- _RECORDS SHOWN_
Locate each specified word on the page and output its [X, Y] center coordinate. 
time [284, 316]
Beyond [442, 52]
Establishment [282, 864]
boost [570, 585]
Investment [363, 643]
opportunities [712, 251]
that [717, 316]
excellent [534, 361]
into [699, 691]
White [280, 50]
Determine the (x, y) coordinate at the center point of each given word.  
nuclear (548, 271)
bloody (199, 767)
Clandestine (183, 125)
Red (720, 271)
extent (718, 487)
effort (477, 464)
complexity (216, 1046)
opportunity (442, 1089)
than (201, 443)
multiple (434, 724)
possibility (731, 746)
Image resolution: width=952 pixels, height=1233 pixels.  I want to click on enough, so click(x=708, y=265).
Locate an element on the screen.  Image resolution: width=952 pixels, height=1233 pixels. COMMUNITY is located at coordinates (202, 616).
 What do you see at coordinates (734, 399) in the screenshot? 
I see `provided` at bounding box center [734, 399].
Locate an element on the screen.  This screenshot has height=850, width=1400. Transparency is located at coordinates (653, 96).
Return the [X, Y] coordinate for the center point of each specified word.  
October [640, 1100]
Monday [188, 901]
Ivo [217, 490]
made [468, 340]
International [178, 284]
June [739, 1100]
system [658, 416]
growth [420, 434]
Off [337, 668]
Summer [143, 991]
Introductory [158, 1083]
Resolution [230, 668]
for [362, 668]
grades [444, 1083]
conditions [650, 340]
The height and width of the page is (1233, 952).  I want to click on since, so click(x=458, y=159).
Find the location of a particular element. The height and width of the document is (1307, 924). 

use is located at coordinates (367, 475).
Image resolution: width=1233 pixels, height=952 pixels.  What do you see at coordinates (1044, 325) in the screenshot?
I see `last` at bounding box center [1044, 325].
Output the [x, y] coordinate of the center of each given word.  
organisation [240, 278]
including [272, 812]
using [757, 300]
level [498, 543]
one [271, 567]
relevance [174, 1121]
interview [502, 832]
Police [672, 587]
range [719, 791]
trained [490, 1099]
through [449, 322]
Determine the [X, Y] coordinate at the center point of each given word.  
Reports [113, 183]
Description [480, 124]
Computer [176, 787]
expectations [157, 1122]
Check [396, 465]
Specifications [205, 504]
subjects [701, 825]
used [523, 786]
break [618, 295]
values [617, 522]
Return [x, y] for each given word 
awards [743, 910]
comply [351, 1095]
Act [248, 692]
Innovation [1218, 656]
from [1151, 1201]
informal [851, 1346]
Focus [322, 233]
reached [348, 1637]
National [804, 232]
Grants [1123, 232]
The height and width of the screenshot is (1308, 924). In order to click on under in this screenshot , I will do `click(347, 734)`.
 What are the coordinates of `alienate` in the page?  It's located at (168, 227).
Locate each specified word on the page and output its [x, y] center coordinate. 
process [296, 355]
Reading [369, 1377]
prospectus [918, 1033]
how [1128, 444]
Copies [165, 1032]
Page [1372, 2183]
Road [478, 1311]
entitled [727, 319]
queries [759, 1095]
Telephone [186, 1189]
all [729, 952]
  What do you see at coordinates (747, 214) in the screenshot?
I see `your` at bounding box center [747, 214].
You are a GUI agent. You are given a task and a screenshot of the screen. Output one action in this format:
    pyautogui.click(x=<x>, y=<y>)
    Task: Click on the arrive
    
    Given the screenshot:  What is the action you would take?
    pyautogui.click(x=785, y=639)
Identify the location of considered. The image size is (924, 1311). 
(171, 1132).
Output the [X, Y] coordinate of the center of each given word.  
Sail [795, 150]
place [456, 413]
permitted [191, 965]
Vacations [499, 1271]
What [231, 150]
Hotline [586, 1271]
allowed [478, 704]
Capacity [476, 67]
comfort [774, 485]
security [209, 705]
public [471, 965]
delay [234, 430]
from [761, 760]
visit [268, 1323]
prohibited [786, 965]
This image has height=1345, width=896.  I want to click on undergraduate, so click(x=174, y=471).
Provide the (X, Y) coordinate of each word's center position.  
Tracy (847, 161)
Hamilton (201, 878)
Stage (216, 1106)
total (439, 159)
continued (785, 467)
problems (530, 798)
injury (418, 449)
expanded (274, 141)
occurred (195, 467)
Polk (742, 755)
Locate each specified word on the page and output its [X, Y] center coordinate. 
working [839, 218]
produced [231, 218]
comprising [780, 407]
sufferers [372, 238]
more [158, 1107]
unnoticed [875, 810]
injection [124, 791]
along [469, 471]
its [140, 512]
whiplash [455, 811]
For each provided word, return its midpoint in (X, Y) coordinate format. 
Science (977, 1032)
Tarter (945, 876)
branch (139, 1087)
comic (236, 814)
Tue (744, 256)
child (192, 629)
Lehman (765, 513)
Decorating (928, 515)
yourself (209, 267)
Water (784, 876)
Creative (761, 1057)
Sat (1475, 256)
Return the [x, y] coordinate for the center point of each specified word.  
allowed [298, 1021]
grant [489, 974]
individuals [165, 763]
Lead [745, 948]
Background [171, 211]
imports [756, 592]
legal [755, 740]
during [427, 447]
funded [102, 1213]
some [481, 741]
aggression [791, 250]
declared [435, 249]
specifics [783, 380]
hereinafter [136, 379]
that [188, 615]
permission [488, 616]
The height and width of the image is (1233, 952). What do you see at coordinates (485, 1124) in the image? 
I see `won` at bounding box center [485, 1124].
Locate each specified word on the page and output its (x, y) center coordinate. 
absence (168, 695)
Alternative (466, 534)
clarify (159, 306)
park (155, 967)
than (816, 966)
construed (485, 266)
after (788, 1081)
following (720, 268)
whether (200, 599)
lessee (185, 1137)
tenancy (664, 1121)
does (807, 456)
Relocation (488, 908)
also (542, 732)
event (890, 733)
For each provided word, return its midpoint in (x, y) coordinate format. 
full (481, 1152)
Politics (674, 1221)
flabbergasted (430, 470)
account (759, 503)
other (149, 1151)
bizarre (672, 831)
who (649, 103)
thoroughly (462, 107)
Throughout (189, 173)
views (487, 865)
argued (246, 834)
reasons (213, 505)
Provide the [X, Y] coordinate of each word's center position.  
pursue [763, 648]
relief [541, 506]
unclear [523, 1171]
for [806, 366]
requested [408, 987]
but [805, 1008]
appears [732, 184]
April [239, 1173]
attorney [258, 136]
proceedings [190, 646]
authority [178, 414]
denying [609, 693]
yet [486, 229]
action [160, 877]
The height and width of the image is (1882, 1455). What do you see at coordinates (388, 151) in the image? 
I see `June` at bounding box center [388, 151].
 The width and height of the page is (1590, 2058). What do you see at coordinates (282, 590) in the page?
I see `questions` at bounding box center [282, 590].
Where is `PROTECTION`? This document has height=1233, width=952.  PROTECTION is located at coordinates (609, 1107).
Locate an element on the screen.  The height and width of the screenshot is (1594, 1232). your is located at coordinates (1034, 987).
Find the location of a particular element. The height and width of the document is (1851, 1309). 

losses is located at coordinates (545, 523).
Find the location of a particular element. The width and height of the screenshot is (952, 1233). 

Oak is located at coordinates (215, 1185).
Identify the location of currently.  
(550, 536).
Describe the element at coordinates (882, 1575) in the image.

- _EXERCISE_
Reproduce all of the material above verbatim, line for line, from the first line to the last.

- _RESULT BELOW_
Locate each specified word on the page and output its [X, Y] center coordinate. 
time [284, 316]
Beyond [442, 52]
Establishment [282, 864]
boost [570, 585]
Investment [363, 643]
opportunities [712, 251]
that [717, 316]
excellent [534, 361]
into [699, 691]
White [280, 50]
Determine the (x, y) coordinate at the center point of each given word.  
nuclear (548, 271)
bloody (199, 767)
Clandestine (183, 125)
Red (720, 271)
extent (718, 487)
effort (477, 464)
complexity (216, 1046)
opportunity (442, 1089)
than (201, 443)
multiple (434, 724)
possibility (731, 746)
Image resolution: width=952 pixels, height=1233 pixels.  I want to click on enough, so click(x=708, y=265).
Locate an element on the screen.  Image resolution: width=952 pixels, height=1233 pixels. COMMUNITY is located at coordinates (202, 616).
 What do you see at coordinates (734, 399) in the screenshot? 
I see `provided` at bounding box center [734, 399].
Locate an element on the screen.  This screenshot has height=850, width=1400. Transparency is located at coordinates (653, 96).
Return the [X, Y] coordinate for the center point of each specified word.  
October [640, 1100]
Monday [188, 901]
Ivo [217, 490]
made [468, 340]
International [178, 284]
June [739, 1100]
system [658, 416]
growth [420, 434]
Off [337, 668]
Summer [143, 991]
Introductory [158, 1083]
Resolution [230, 668]
for [362, 668]
grades [444, 1083]
conditions [650, 340]
The height and width of the page is (1233, 952).  I want to click on since, so click(x=458, y=159).
Find the location of a particular element. The height and width of the document is (1307, 924). 

use is located at coordinates (367, 475).
Image resolution: width=1233 pixels, height=952 pixels.  What do you see at coordinates (1044, 325) in the screenshot?
I see `last` at bounding box center [1044, 325].
Output the [x, y] coordinate of the center of each given word.  
organisation [240, 278]
including [272, 812]
using [757, 300]
level [498, 543]
one [271, 567]
relevance [174, 1121]
interview [502, 832]
Police [672, 587]
range [719, 791]
trained [490, 1099]
through [449, 322]
Determine the [X, Y] coordinate at the center point of each given word.  
Reports [113, 183]
Description [480, 124]
Computer [176, 787]
expectations [157, 1122]
Check [396, 465]
Specifications [205, 504]
subjects [701, 825]
used [523, 786]
break [618, 295]
values [617, 522]
Return [x, y] for each given word 
awards [743, 910]
comply [351, 1095]
Act [248, 692]
Innovation [1218, 656]
from [1151, 1201]
informal [851, 1346]
Focus [322, 233]
reached [348, 1637]
National [804, 232]
Grants [1123, 232]
The height and width of the screenshot is (1308, 924). In order to click on under in this screenshot , I will do `click(347, 734)`.
 What are the coordinates of `alienate` in the page?  It's located at (168, 227).
Locate each specified word on the page and output its [x, y] center coordinate. 
process [296, 355]
Reading [369, 1377]
prospectus [918, 1033]
how [1128, 444]
Copies [165, 1032]
Page [1372, 2183]
Road [478, 1311]
entitled [727, 319]
queries [759, 1095]
Telephone [186, 1189]
all [729, 952]
  What do you see at coordinates (747, 214) in the screenshot?
I see `your` at bounding box center [747, 214].
You are a GUI agent. You are given a task and a screenshot of the screen. Output one action in this format:
    pyautogui.click(x=<x>, y=<y>)
    Task: Click on the arrive
    
    Given the screenshot:  What is the action you would take?
    pyautogui.click(x=785, y=639)
Identify the location of considered. The image size is (924, 1311). 
(171, 1132).
Output the [X, Y] coordinate of the center of each given word.  
Sail [795, 150]
place [456, 413]
permitted [191, 965]
Vacations [499, 1271]
What [231, 150]
Hotline [586, 1271]
allowed [478, 704]
Capacity [476, 67]
comfort [774, 485]
security [209, 705]
public [471, 965]
delay [234, 430]
from [761, 760]
visit [268, 1323]
prohibited [786, 965]
This image has height=1345, width=896.  I want to click on undergraduate, so click(x=174, y=471).
Provide the (X, Y) coordinate of each word's center position.  
Tracy (847, 161)
Hamilton (201, 878)
Stage (216, 1106)
total (439, 159)
continued (785, 467)
problems (530, 798)
injury (418, 449)
expanded (274, 141)
occurred (195, 467)
Polk (742, 755)
Locate each specified word on the page and output its [X, Y] center coordinate. 
working [839, 218]
produced [231, 218]
comprising [780, 407]
sufferers [372, 238]
more [158, 1107]
unnoticed [875, 810]
injection [124, 791]
along [469, 471]
its [140, 512]
whiplash [455, 811]
For each provided word, return its midpoint in (X, Y) coordinate format. 
Science (977, 1032)
Tarter (945, 876)
branch (139, 1087)
comic (236, 814)
Tue (744, 256)
child (192, 629)
Lehman (765, 513)
Decorating (928, 515)
yourself (209, 267)
Water (784, 876)
Creative (761, 1057)
Sat (1475, 256)
Return the [x, y] coordinate for the center point of each specified word.  
allowed [298, 1021]
grant [489, 974]
individuals [165, 763]
Lead [745, 948]
Background [171, 211]
imports [756, 592]
legal [755, 740]
during [427, 447]
funded [102, 1213]
some [481, 741]
aggression [791, 250]
declared [435, 249]
specifics [783, 380]
hereinafter [136, 379]
that [188, 615]
permission [488, 616]
The height and width of the image is (1233, 952). What do you see at coordinates (485, 1124) in the image? 
I see `won` at bounding box center [485, 1124].
Locate each specified word on the page and output its (x, y) center coordinate. 
absence (168, 695)
Alternative (466, 534)
clarify (159, 306)
park (155, 967)
than (816, 966)
construed (485, 266)
after (788, 1081)
following (720, 268)
whether (200, 599)
lessee (185, 1137)
tenancy (664, 1121)
does (807, 456)
Relocation (488, 908)
also (542, 732)
event (890, 733)
For each provided word, return its midpoint in (x, y) coordinate format. 
full (481, 1152)
Politics (674, 1221)
flabbergasted (430, 470)
account (759, 503)
other (149, 1151)
bizarre (672, 831)
who (649, 103)
thoroughly (462, 107)
Throughout (189, 173)
views (487, 865)
argued (246, 834)
reasons (213, 505)
Provide the [X, Y] coordinate of each word's center position.  
pursue [763, 648]
relief [541, 506]
unclear [523, 1171]
for [806, 366]
requested [408, 987]
but [805, 1008]
appears [732, 184]
April [239, 1173]
attorney [258, 136]
proceedings [190, 646]
authority [178, 414]
denying [609, 693]
yet [486, 229]
action [160, 877]
The height and width of the image is (1882, 1455). What do you see at coordinates (388, 151) in the image? 
I see `June` at bounding box center [388, 151].
 The width and height of the page is (1590, 2058). What do you see at coordinates (282, 590) in the page?
I see `questions` at bounding box center [282, 590].
Where is `PROTECTION`? This document has height=1233, width=952.  PROTECTION is located at coordinates (609, 1107).
Locate an element on the screen.  The height and width of the screenshot is (1594, 1232). your is located at coordinates (1034, 987).
Find the location of a particular element. The height and width of the document is (1851, 1309). 

losses is located at coordinates (545, 523).
Find the location of a particular element. The width and height of the screenshot is (952, 1233). 

Oak is located at coordinates (215, 1185).
Identify the location of currently.  
(550, 536).
Describe the element at coordinates (882, 1575) in the image.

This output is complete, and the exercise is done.